Airdrop delay = chain reaction
The current prosperity is essentially a game of 'trading time for liquidity.' It is expected that someone will issue coins and have airdrops, which prompts people to complete tasks, lock funds, and push rankings. Once the pace of coin issuance slows down, or the reward amounts fall below expectations, the speed of exit will far exceed the speed of entry—at that point, the liquidity withdrawal effect will quickly spread to all projects that rely on airdrop-driven incentives.
The biggest problem with this structure is that: it cannot self-generate value. There are no real users and no actual demand. Only the fast-food motivation of 'complete once, earn once.' This type of gameplay is only suitable for short-term speculation and cannot support long-term market value logic.
The platform's approach determines the market direction.
When Alpha becomes the mainstream logic, the incentive mechanism design of the platform itself becomes a source of systemic risk. Currently, most platforms' evaluation criteria are still based on easily mass-produced data points like the number of on-chain interactions and task completion rates.
If the incentive model of 'reward for brushing' continues to be tolerated, what will remain in the end will not be quality users, but a graveyard of zombie wallets and a batch of tokens doomed to crash.
There are only two ways out.
First, begin to liquidate the illusion driven by 'brushing volume' and shift the incentive structure towards real user behavior. For example, binding long-term locked funds, social influence, off-chain identity verification, contribution proof, and other composite indicators.

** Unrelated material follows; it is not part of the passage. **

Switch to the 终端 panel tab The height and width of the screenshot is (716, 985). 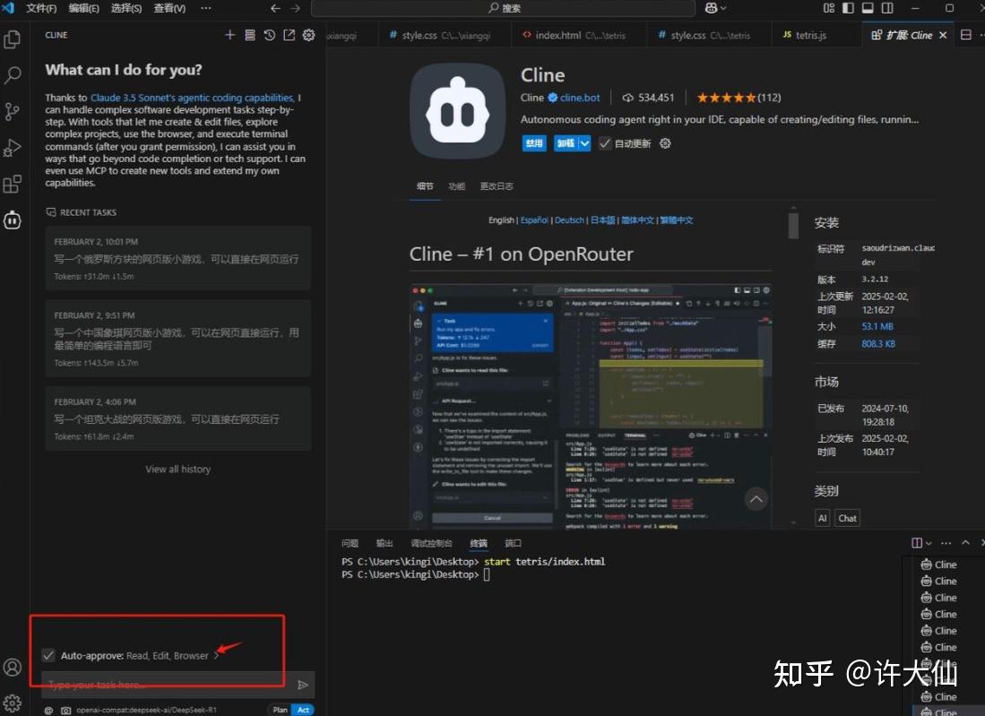tap(478, 542)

Second, reallocate liquidity resources. Do not let liquidity be forever concentrated on a few hot projects, but rather encourage liquidity 'rotation' through mechanisms, allowing more projects to have the basic trading depth and survival space.
In summary:
If the frequency of airdrops decreases or the pace delays in the next month, this wave of Alpha projects will face a collective stall. The market seems lively, but it is actually self-destructing.